The task: Working from the records below, repeat exactly the lines starting at the line that contains "Given: Click the pan view hand icon" and ending at the line that contains "Click the 1882.99 current price tag", inclusive.

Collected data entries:
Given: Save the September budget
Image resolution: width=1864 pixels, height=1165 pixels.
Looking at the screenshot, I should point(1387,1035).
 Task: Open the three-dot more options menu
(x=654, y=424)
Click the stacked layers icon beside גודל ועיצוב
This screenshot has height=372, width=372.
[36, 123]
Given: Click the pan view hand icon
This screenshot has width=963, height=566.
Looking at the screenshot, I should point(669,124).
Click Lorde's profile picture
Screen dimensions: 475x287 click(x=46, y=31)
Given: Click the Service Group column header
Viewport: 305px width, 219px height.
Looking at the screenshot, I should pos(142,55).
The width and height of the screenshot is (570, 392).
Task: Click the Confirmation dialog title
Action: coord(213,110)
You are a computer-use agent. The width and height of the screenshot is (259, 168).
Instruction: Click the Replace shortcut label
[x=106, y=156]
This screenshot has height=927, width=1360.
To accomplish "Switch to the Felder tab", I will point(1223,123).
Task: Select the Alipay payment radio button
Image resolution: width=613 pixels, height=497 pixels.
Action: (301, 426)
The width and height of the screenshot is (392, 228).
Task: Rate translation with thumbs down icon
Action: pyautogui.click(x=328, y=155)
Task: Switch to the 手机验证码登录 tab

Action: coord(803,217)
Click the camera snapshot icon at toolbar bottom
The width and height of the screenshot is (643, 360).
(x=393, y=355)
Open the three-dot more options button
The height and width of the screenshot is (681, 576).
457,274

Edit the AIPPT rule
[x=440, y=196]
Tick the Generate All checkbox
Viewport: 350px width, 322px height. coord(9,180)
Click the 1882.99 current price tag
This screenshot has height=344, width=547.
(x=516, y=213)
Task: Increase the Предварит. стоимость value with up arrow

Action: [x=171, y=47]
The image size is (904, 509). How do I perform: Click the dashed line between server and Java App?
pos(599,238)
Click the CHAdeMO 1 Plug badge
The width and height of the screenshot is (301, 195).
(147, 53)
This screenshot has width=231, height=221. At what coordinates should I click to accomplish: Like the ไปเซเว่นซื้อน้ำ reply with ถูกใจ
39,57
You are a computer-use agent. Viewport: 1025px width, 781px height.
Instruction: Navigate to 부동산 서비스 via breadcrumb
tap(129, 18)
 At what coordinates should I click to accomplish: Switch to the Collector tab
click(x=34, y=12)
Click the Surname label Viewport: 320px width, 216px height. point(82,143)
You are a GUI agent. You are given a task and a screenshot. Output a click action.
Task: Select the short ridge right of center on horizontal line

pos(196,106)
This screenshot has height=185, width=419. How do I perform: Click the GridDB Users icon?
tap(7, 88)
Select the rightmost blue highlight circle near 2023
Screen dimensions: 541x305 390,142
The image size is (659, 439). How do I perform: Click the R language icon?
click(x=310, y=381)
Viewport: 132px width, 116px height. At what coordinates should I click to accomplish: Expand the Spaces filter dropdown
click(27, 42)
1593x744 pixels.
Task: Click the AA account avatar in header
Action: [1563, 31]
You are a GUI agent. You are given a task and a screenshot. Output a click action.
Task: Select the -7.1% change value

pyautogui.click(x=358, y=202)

Solution:
Given: Click the pan view hand icon
This screenshot has width=963, height=566.
Looking at the screenshot, I should point(669,124).
Click Lorde's profile picture
Screen dimensions: 475x287 click(x=46, y=31)
Given: Click the Service Group column header
Viewport: 305px width, 219px height.
Looking at the screenshot, I should pos(142,55).
The width and height of the screenshot is (570, 392).
Task: Click the Confirmation dialog title
Action: coord(213,110)
You are a computer-use agent. The width and height of the screenshot is (259, 168).
Instruction: Click the Replace shortcut label
[x=106, y=156]
This screenshot has height=927, width=1360.
To accomplish "Switch to the Felder tab", I will point(1223,123).
Task: Select the Alipay payment radio button
Image resolution: width=613 pixels, height=497 pixels.
Action: (301, 426)
The width and height of the screenshot is (392, 228).
Task: Rate translation with thumbs down icon
Action: pyautogui.click(x=328, y=155)
Task: Switch to the 手机验证码登录 tab

Action: coord(803,217)
Click the camera snapshot icon at toolbar bottom
The width and height of the screenshot is (643, 360).
(x=393, y=355)
Open the three-dot more options button
The height and width of the screenshot is (681, 576).
457,274

Edit the AIPPT rule
[x=440, y=196]
Tick the Generate All checkbox
Viewport: 350px width, 322px height. coord(9,180)
Click the 1882.99 current price tag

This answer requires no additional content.